UNIQUE PAIR OF CHRISTMAS ORNAMENTS WITH ORIGINAL DRAWINGS ON THEM OF A WILD THING AND THE NUTCRACKER BY MAURICE SENDAK
SENDAK, Maurice. "Wild Thing" and "Nutcracker" Christmas Ornaments. No place, circa 1978. Two white round Christmas ornaments, each approximately 2-1/2 inches across, with drawings in black, yellow, green and red marker. Housed together in a custom full leather clamshell box. $35,000.
A wonderful and unique item: two plain white Christmas ornaments, one with a drawing of Wild Thing on it done in red, black and yellow markers and the other with a drawing of the Nutcracker on it done in black, yellow and green markers by Maurice Sendak for a neighbor and close friend.

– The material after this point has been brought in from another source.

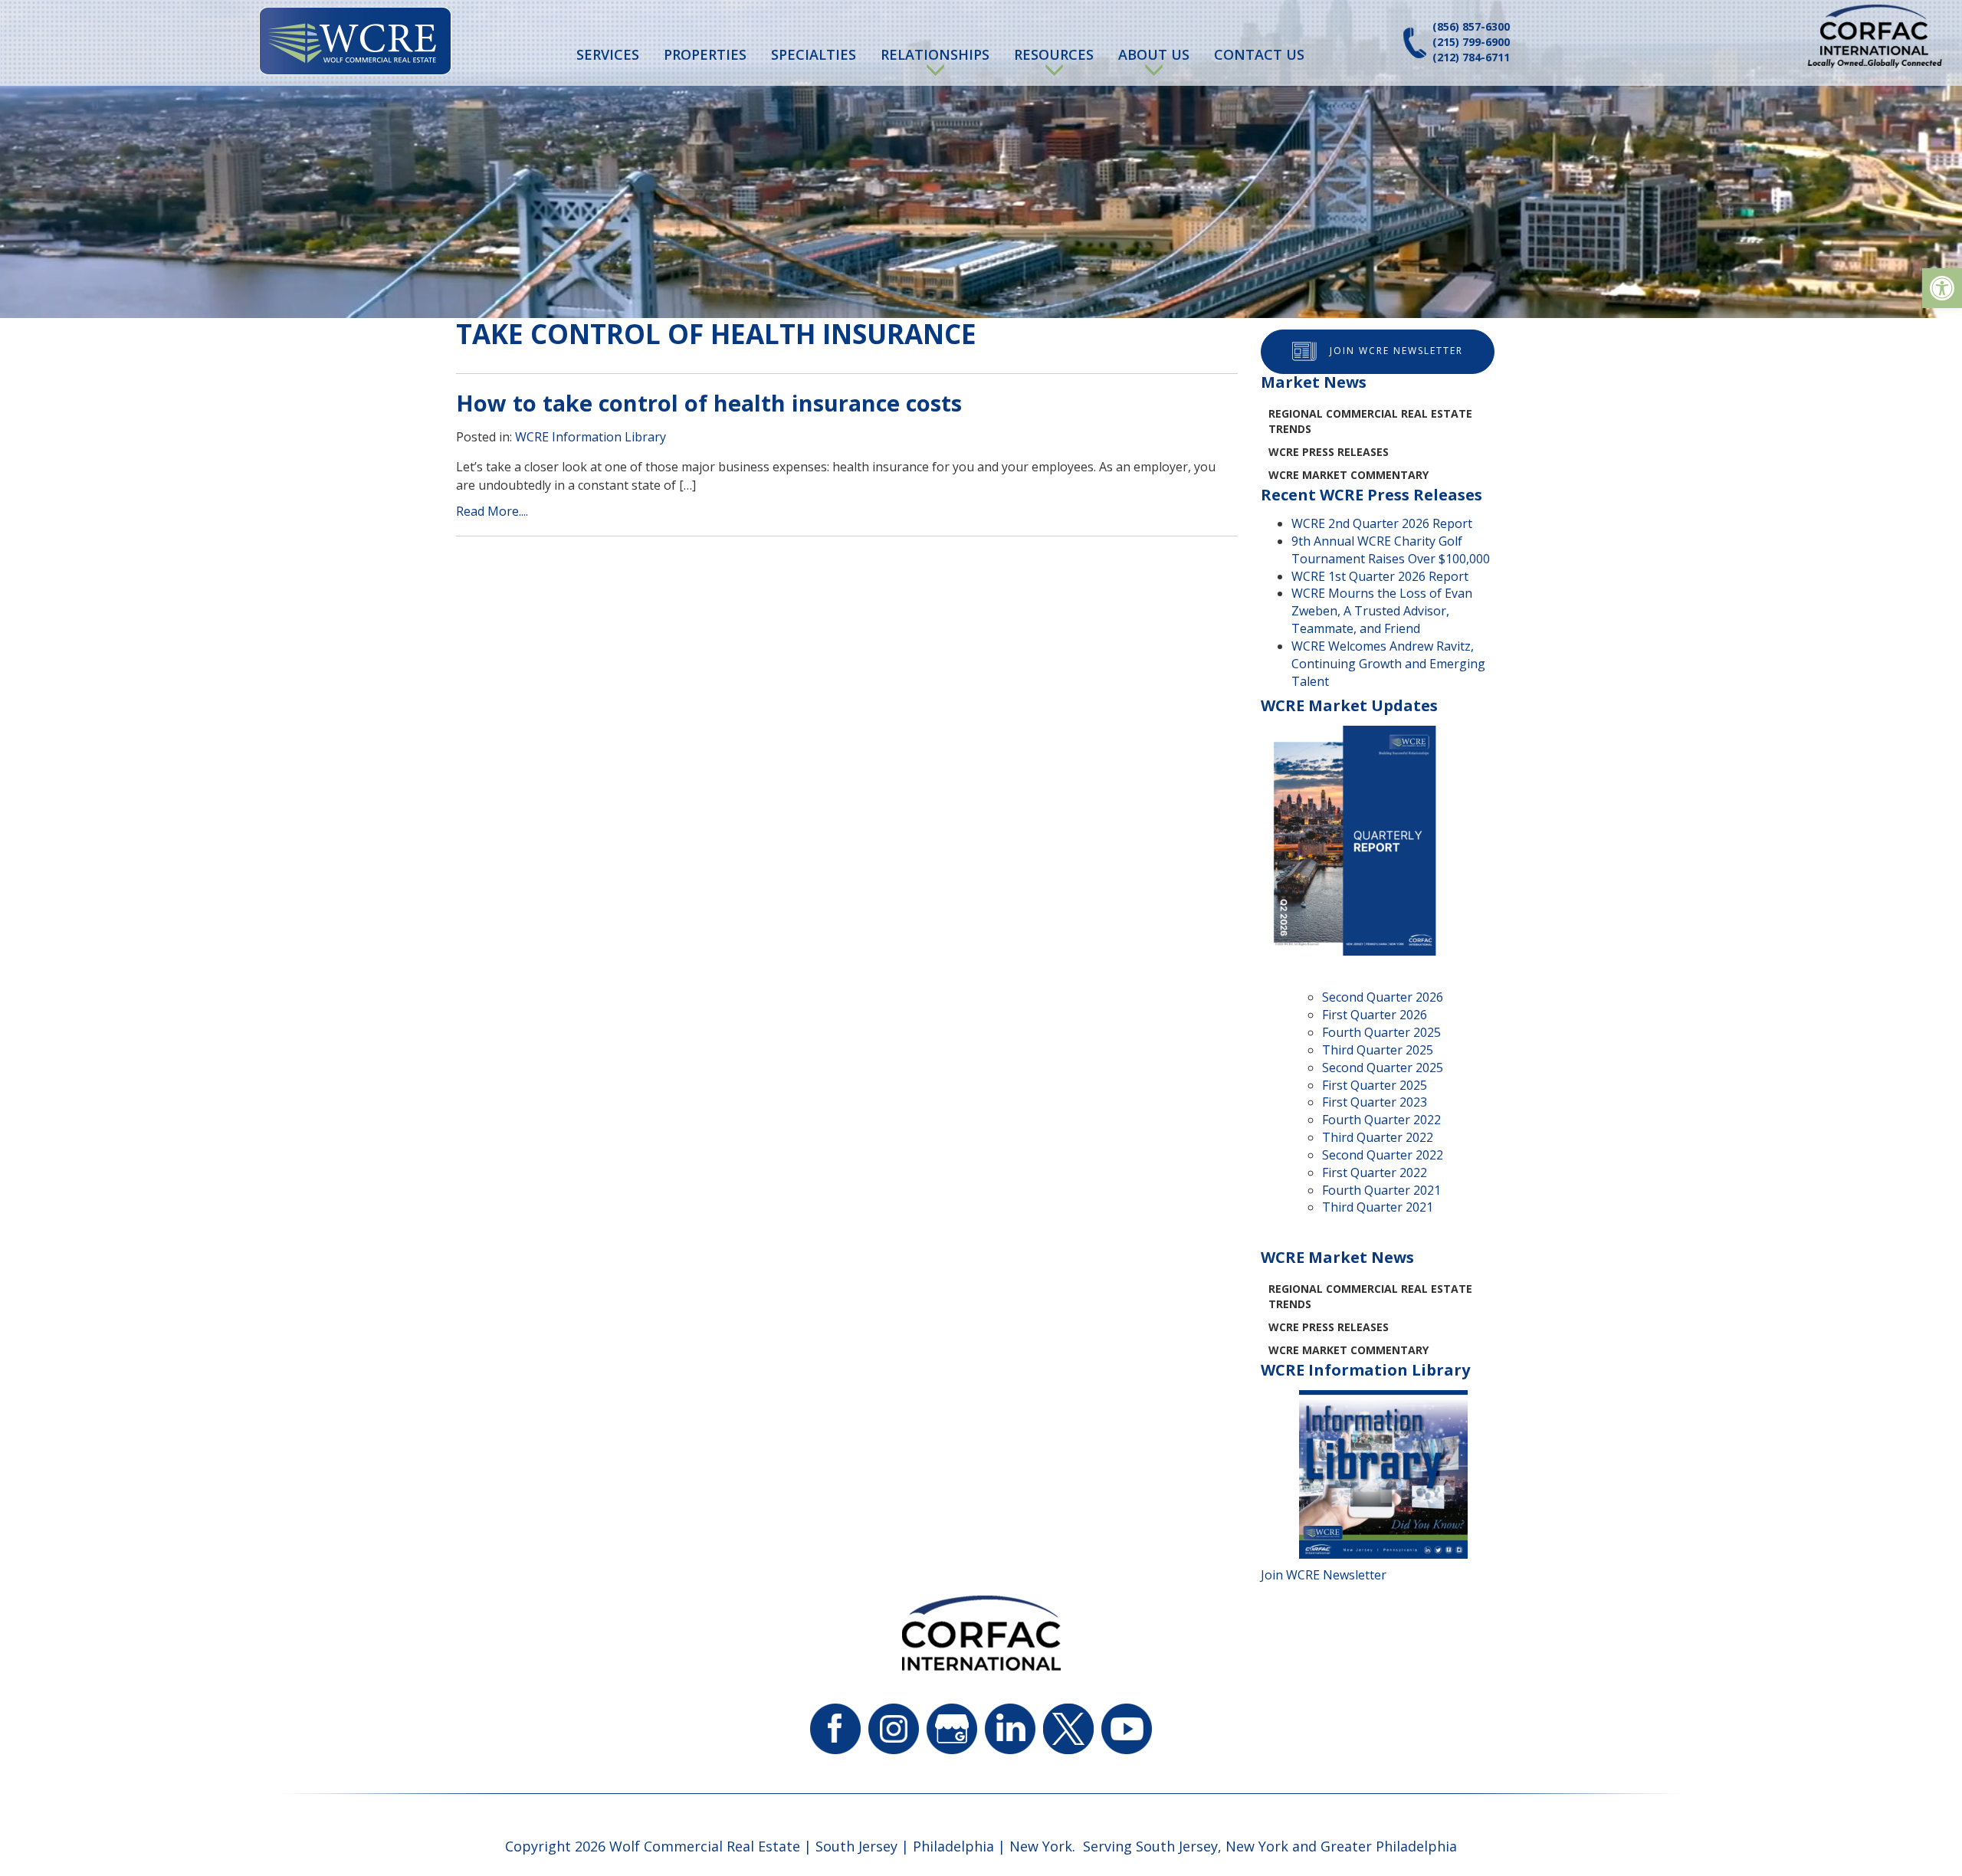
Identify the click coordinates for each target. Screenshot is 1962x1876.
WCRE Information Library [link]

According to the original owner, a neighbor and close friend of Sendak, these ornaments were presented by him to Sendak around 1978 for Sendak to decorate; Sendak chose to cover the entire surface of the balls in marker, one with an image of a Wild Thing from his classis children's book Where the Wild Things Are and the other with an image of the Nutcracker from his designs for the ballet The Nutcracker. Sendak bought a home and studio in Ridgefield, Connecticut in 1972 with his longtime partner, Eugene Glynn, and lived there until his death. The owner first encountered Sendak in 1975 during one of his daily dog walks. (Sendak owned many dogs throughout his life, and they often starred in his books.) He was immediately taken with Sendak, who reminded him of his recently deceased father. One day, he called Sendak at home and asked if he could join him on his walks. The two embarked on a 37-year friendship that also included the the original owner's mother, Betty, as well as his brother. Sendak went on long walks and hikes with him and his family regularly, discussing general life events, opera, and books. He also invited them into his studio to show off works in progress. Betty, the mother, was an avid reader and collector and she and Sendak would talk late into the night about books. Sendak offered Betty advice about how to find and authenticate rare children's books, which she used to build her collection. Additionally, Sendak frequently bartered for autographs (i.e. a cake for an inscribed drawing). The many inscribed drawings, along with first editions, signed books, limited edition books, and other valuable items grew into one of the country's premier Sendak collections.
Fine condition. Wonderful and unique.